For seven critically ill and malnourished African-American children who were left nameless, penniless and abandoned in the poverty-stricken back streets of Ibadan, Nigeria, in Africa, it would take a miracle to make it back to America alive.

And that's precisely what they got.

Three boys and four girls, ages 8 to 16, who allegedly were abandoned in Nigeria for 10 months by their adoptive Texas mother, had to beg on the street for change to buy food, Nigerian officials said.

The mother, Mercury Liggins, reportedly left them with a businessman who in turn left them to be placed in a orphanage where they periodically went out to beg for food.

U.S. authorities believe the children arrived in Nigeria last October with Liggins, 47, whose fiance has a relative there. She then left to take a job as a food-service worker in U.S. military mess halls in Iraq, but quit in July, U.S. officials said.

Nigerian government workers and others who knew the children said she left them in the care of a businessman with a well-tended, two-story house in an affluent neighborhood of Ibadan. The nature of the relationship between Liggins and the businessman was not immediately known.

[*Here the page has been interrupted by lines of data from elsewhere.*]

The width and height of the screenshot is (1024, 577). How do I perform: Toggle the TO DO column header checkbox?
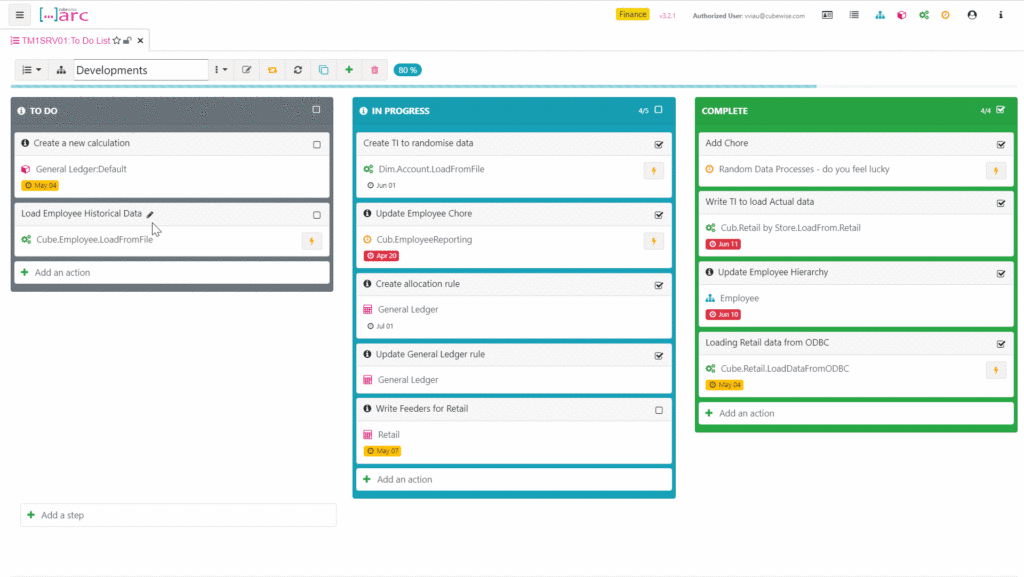pos(316,110)
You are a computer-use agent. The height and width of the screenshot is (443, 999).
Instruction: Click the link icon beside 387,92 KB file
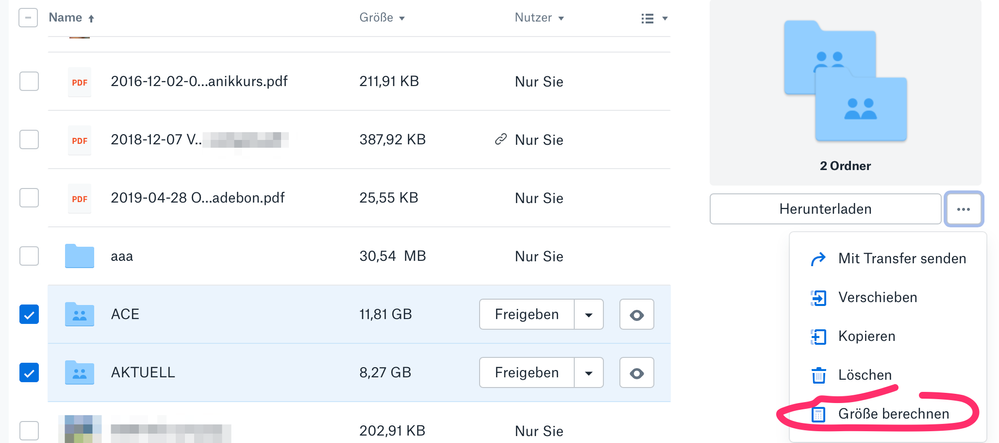pyautogui.click(x=501, y=140)
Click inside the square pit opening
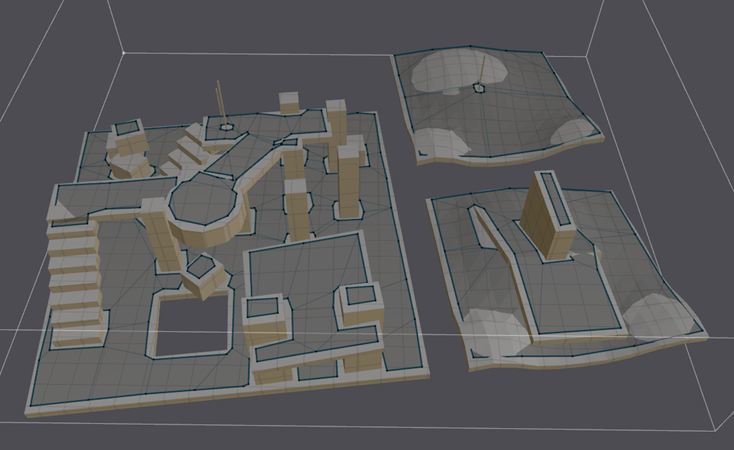 click(x=190, y=327)
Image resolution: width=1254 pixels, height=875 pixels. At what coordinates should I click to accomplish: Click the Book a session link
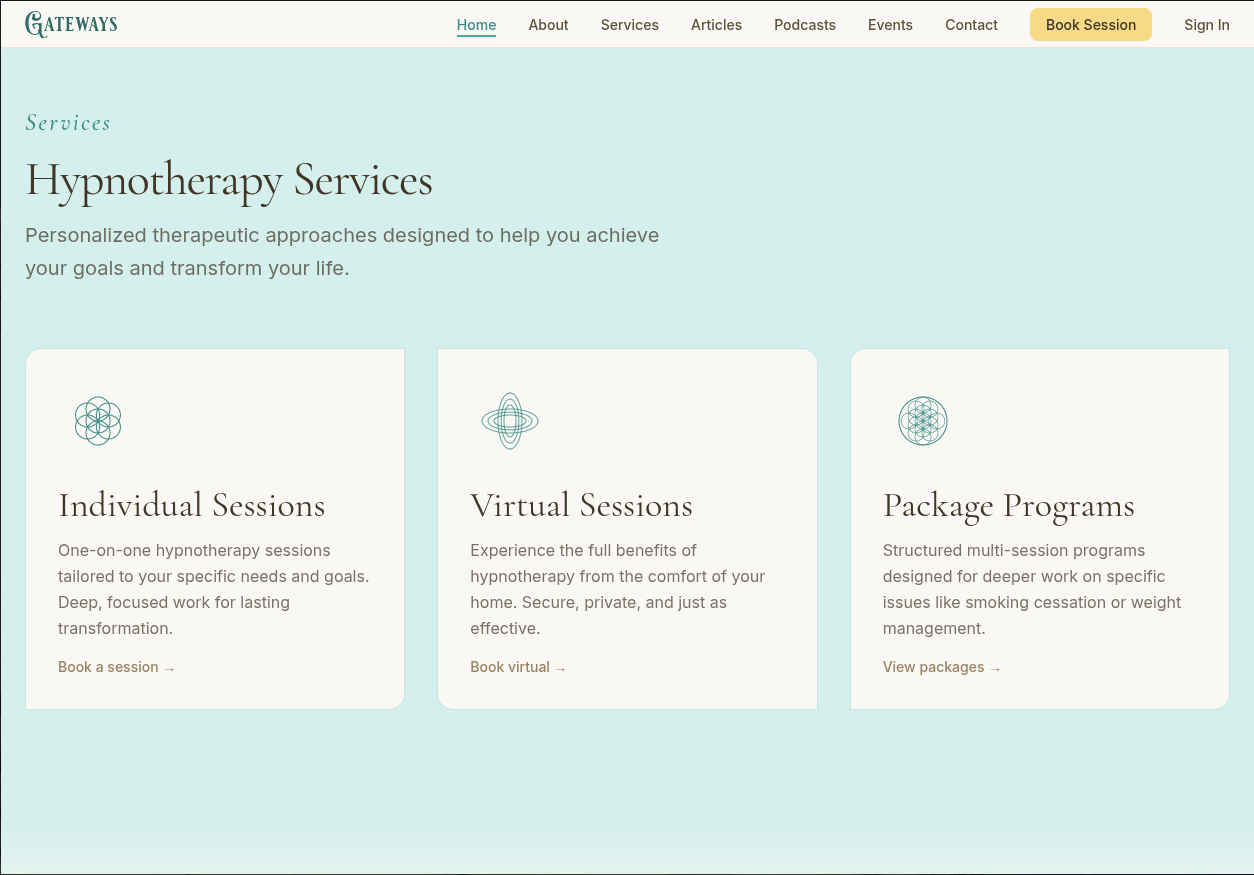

According to Ibadan Montessori officials, on October 16, the businessman drove to school and enrolled the children in classes with what they said was benefit money from the children's mother. "He claimed he was their guardian," principal Johnson Akintayo said. "They were put up in the boarding school."

But when the children returned after Christmas break, they appeared underfed and neglected, said Victoria Mustafa, matron of the girls boarding quarters. "They were very pale and had lost weight," she said.

They began begging classmates and staff for money, using it to buy food. Then the businessman began missing payments, and by July 22, all seven children had stopped attending, the principal said.

The children were discovered living on their own without the businessman and placed in an orphanage.

For months the children, unable to speak the native language, lingered between the streets and the orphanage. They were skinny, mosquito-bitten and suffering from malnutrition, malaria and typhoid, officials and other people said. "Three of them were sick. They could not walk," said a 23-year-old former ward of the orphanage now living there as a student. "They looked tired. They'd been sick and without food."

Their extraordinary odyssey ended only with the chance visit of a Texas missionary to the orphanage on Aug. 5.

Swarmed by children claiming to be from Texas, too, missionary Warren Beemer, a 34-year-old San Antonio youth minister, quizzed the brothers and sisters about the roster of the Houston Rockets basketball team as a test, according to an account from his church in San Antonio.

Eventually, the children proved their American citizenship by singing The Star-Spangled Banner. Beemer notified U.S. authorities who then got the youngsters home where they are now in Houston foster homes. The state agency that approved the adoptions and provided monthly support payments of $3,600 to Liggins is investigating the case.